I'm interested in making a Zettelkasten tool that I can use to make my own evergreen notes repository.
The primary ingredients are: notes, ids, tags, and indexes.
This is a note. It's a short plain-text document that records my thoughts around some central idea.
Right now notes are plain text, but I hope to have them become a little more sophisticated in the future.
Every note has an id, which are '.' delimited numbers. For example this note's id is '1'.
A note's id never changes. If I want to add to a note in the future, I can add another dot-suffix.
E.g. If I write notes '1', and '2', and want to follow up with '1', I can write '1.1', and then '1.2'.
The follow-ups might even get their own follow-ups, '1.2.1', '1.2.2', and so on.
Tags are strings used to mark topics that are common to multiple notes.

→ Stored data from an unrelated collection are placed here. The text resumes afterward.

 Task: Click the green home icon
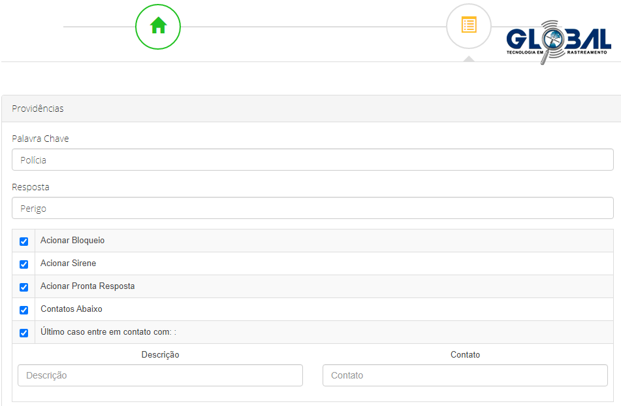(158, 26)
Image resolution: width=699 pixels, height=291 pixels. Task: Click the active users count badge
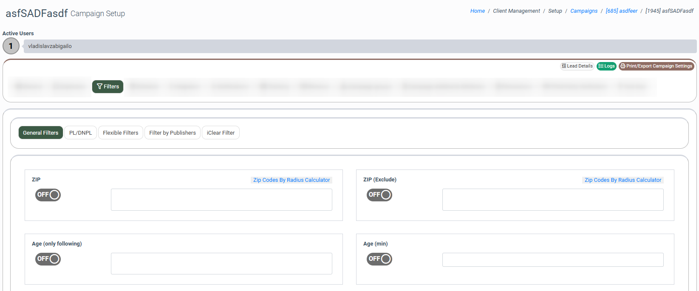coord(11,46)
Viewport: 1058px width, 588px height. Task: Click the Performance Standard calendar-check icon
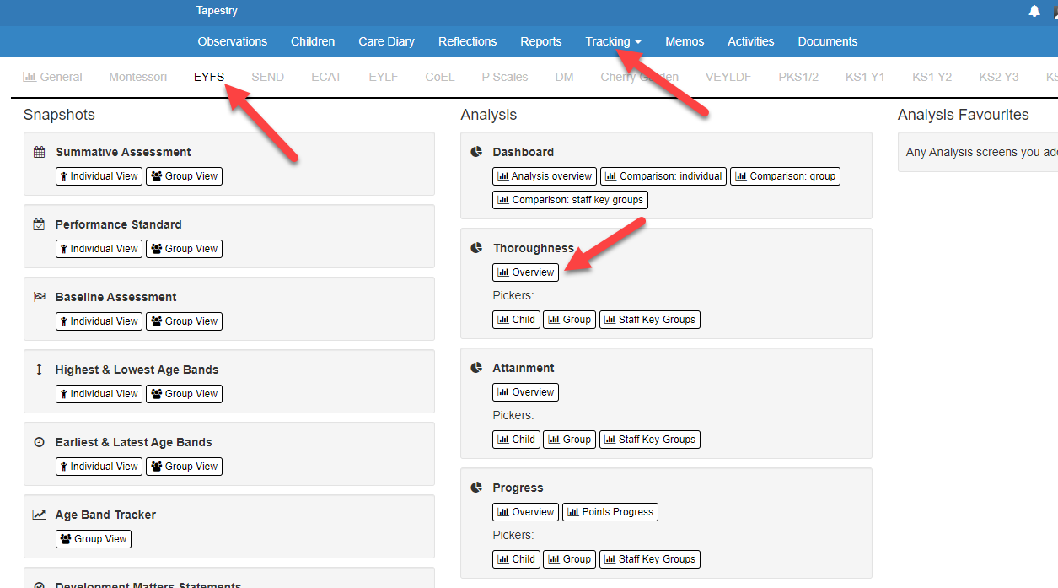[39, 224]
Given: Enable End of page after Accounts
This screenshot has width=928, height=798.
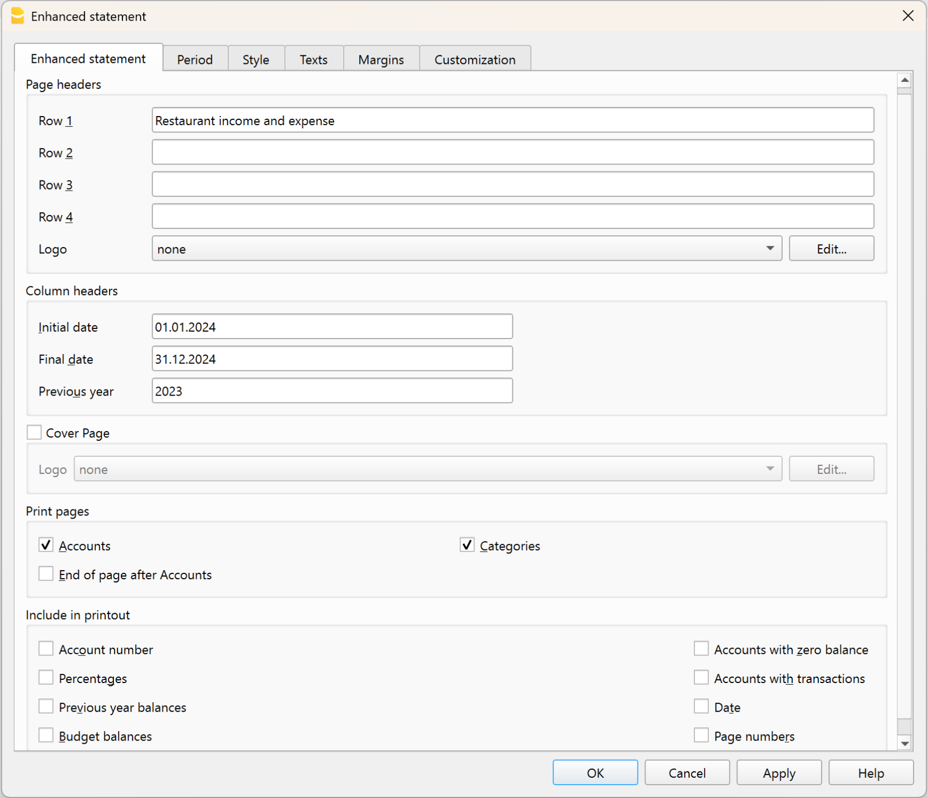Looking at the screenshot, I should click(x=46, y=574).
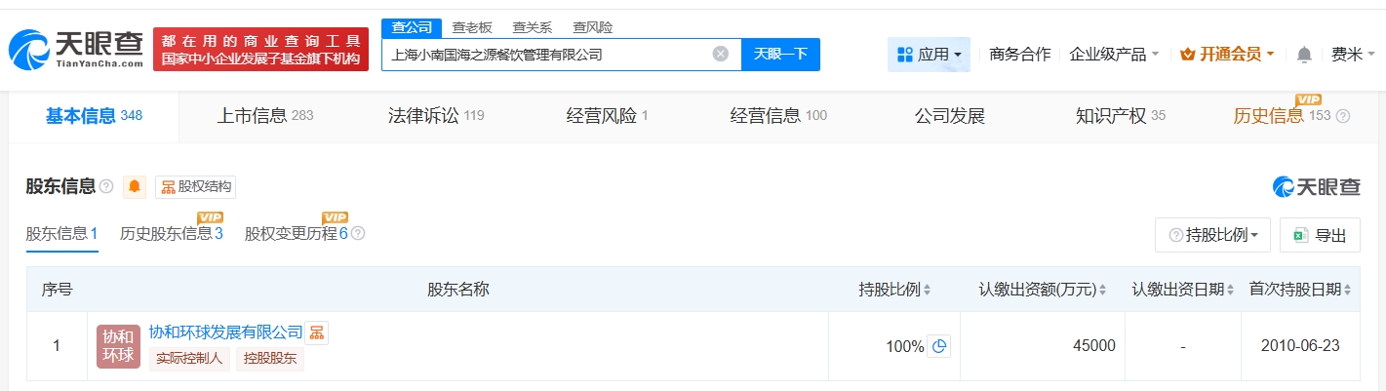Click the orange alert bell beside 股东信息

(135, 187)
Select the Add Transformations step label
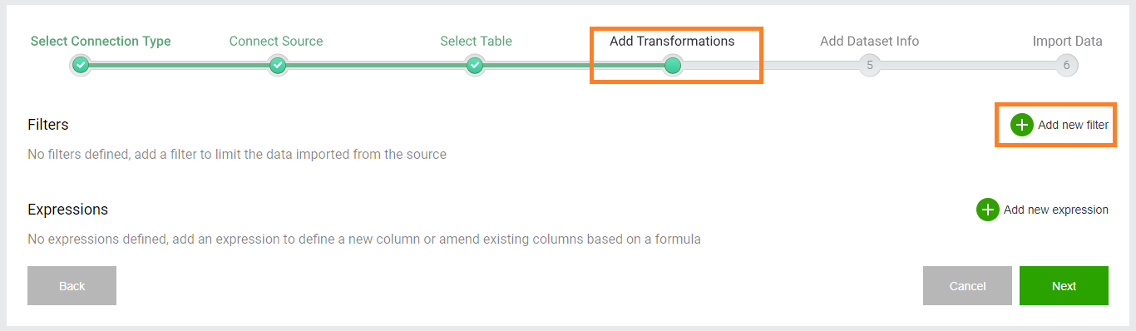1136x331 pixels. click(x=672, y=41)
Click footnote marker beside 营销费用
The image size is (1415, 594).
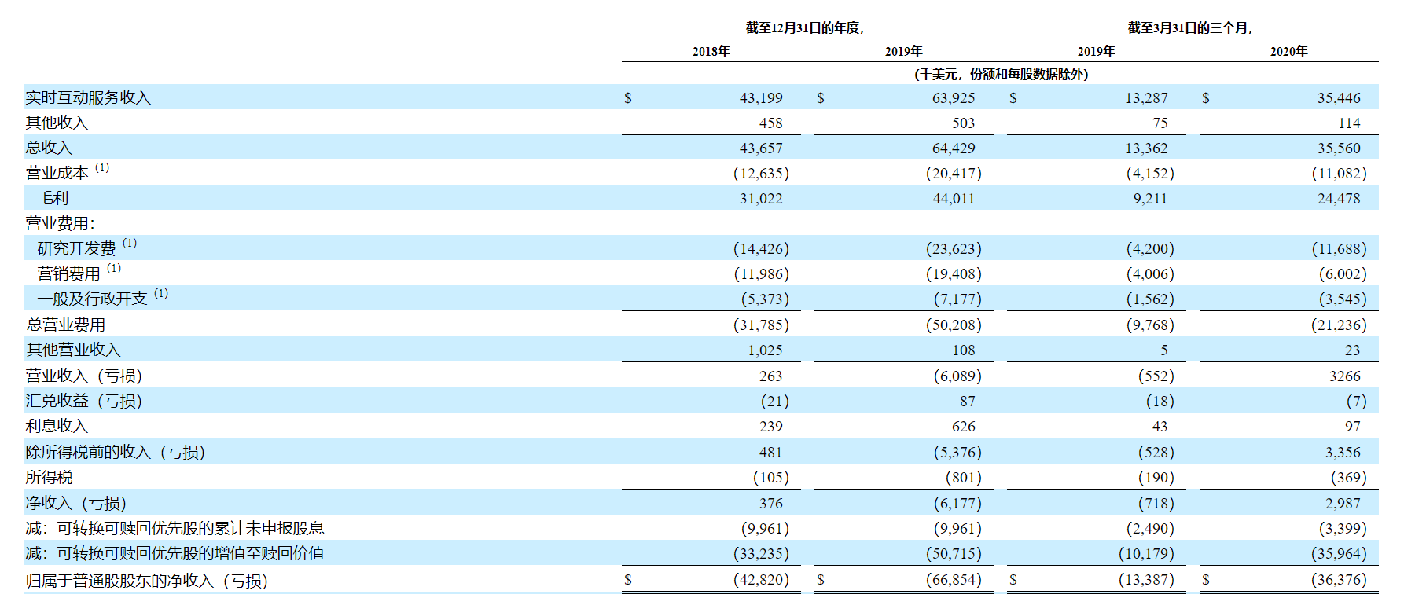click(x=114, y=268)
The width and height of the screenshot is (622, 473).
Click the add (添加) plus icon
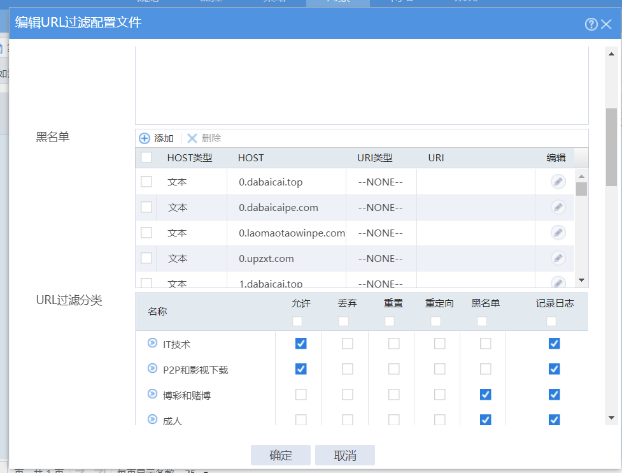point(145,138)
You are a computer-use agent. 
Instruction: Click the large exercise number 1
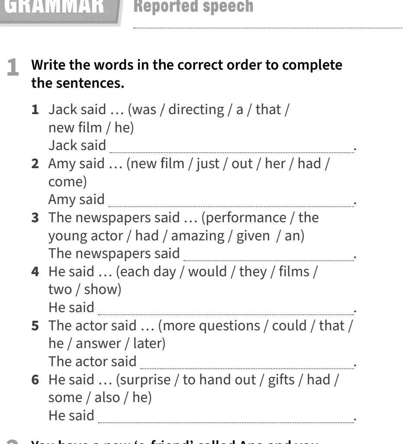click(13, 68)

At the time of writing, this note has the "azet" tag, since "azet" is the name of the tool right now.
Tags can change in the future. The most boring way is to unify a bunch of ways of saying the same thing.
E.g. "My Systems", "Systems", "Systems in Use" might all get re-named to a single tag "Systems".
Tags also might change as my ontology changes. In general I don't think I'll remove many tags, but I might replace them as I refine my thoughts.
Indexes are auto-generated lists that make it easy to traverse notes.
The ID Index links to all notes by id, in order.
The Tag Index links to all notes with a given tag.